Extracted material.
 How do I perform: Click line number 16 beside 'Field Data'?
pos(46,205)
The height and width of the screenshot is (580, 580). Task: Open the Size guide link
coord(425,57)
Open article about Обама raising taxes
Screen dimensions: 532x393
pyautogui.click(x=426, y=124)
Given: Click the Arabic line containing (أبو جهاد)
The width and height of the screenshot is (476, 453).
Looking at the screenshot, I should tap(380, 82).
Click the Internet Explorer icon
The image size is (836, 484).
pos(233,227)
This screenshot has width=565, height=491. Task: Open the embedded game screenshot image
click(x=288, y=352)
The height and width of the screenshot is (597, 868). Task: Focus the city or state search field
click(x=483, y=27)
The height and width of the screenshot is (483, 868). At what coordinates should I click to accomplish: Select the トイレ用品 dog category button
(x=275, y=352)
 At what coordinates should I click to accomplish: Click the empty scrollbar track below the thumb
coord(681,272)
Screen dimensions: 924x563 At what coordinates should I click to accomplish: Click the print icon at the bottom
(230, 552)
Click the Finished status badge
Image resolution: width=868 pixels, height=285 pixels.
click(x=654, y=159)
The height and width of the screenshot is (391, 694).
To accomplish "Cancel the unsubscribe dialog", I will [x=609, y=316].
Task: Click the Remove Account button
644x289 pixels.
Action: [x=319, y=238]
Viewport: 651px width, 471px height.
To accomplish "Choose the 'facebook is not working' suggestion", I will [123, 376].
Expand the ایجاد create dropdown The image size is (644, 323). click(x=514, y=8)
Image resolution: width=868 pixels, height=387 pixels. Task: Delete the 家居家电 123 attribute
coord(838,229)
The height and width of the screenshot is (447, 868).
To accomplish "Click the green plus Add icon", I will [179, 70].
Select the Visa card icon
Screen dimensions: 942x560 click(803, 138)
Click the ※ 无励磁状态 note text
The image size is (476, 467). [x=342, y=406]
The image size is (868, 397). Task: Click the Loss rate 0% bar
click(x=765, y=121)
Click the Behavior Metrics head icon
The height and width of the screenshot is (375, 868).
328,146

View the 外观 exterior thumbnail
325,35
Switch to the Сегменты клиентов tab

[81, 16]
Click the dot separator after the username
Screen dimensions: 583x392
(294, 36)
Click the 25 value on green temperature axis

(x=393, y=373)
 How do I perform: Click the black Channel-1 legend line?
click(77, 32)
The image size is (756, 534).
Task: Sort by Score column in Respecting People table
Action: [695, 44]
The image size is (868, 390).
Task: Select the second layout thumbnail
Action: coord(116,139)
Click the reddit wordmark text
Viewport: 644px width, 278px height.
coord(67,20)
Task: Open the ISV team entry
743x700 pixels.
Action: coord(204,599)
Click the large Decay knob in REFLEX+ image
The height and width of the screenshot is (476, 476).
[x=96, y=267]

Exercise description.
Reproduce the lines above, beginning at the line with "below the thumb" and stopping after the line with "The height and width of the screenshot is (391, 694).", exactly as they are.

Your solution.
 At what coordinates should I click to accomplish: Click the empty scrollbar track below the thumb
coord(681,272)
Screen dimensions: 924x563 At what coordinates should I click to accomplish: Click the print icon at the bottom
(230, 552)
Click the Finished status badge
Image resolution: width=868 pixels, height=285 pixels.
click(x=654, y=159)
The height and width of the screenshot is (391, 694).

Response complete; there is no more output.